Pope Francis in Cuba.

There were crowds that welcomed the Holy Father wherever he went, from visiting the school in Harlem to the prison in Philadelphia, but the highlight of his time in the U.S. were two addresses given to bishops. With the North American bishops,Pope Francis spoke as a “brother among brothers.” He asked them not to use “harsh and divisive language,” nor to restrict themselves to making “proclamations.” We need to “find room in people’s hearts”without ever making the cross into a “banner of worldly struggles.” With the bishops gathered from all over the world for the World Meeting of Families, he asked that they go beyond complaints and condemnations of what’s wrong around them: “As pastors, we bishops are called to collect our energies and to rebuild enthusiasm for making families correspond ever more fully to the blessing of God which they are! We need to invest our energies not so much in rehearsing the problems of the world around us, and the merits of Christianity, but in extending a sincere invitation to young people to be brave and to opt for marriage and the family.”He invited them to “waste time” with families, staying with them and sharing their difficulties, knowing how to stay close to those who are “lost, abandoned, wounded, broken, downtrodden and deprived of their dignity.”

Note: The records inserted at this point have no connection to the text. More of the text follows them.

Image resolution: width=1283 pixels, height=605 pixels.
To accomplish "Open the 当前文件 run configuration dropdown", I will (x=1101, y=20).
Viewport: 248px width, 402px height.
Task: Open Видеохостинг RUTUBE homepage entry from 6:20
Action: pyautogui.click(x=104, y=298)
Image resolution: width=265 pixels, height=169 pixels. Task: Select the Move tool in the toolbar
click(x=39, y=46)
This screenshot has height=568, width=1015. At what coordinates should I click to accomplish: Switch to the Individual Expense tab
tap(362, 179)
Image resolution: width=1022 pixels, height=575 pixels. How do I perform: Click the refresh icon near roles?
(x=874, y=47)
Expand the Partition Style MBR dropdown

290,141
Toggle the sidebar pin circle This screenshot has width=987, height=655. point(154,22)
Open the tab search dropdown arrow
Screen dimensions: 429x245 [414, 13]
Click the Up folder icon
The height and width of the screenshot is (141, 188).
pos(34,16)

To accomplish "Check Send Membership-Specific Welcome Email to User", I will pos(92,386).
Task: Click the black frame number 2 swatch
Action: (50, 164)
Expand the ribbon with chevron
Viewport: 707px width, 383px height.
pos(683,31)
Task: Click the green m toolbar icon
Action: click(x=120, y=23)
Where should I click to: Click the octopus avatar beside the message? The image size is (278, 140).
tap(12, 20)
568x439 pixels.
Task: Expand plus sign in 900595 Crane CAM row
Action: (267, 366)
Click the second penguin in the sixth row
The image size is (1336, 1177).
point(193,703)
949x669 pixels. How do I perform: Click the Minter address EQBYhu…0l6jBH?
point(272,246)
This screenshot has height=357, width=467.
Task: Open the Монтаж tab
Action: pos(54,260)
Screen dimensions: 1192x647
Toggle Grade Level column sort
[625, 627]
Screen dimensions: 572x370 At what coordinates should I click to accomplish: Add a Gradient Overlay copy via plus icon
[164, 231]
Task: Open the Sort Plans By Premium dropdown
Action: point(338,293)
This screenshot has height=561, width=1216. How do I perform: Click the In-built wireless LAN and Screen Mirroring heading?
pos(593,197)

If “we prove capable of the demanding task of reflecting God’s love,” the Holy Father concluded, citing Gospel scenes that are applicable to today’s questions, “cultivating infinite patience and serenity as we strive to sow its seeds in the frequently crooked furrows in which we are called to plant–for very often we really do have to sow in crooked furrows–then even a Samaritan woman with five ‘non-husbands’ will discover that she is capable of giving witness. And for every rich young man who with sadness feels that he has to calmly keep considering the matter, an older publican will come down from the tree and give fourfold to the poor, to whom, before that moment, he had never even given a thought.” Pope Francis offered us a living example of this outlook and approach, of pastoral conversion, during every stop of his American voyage.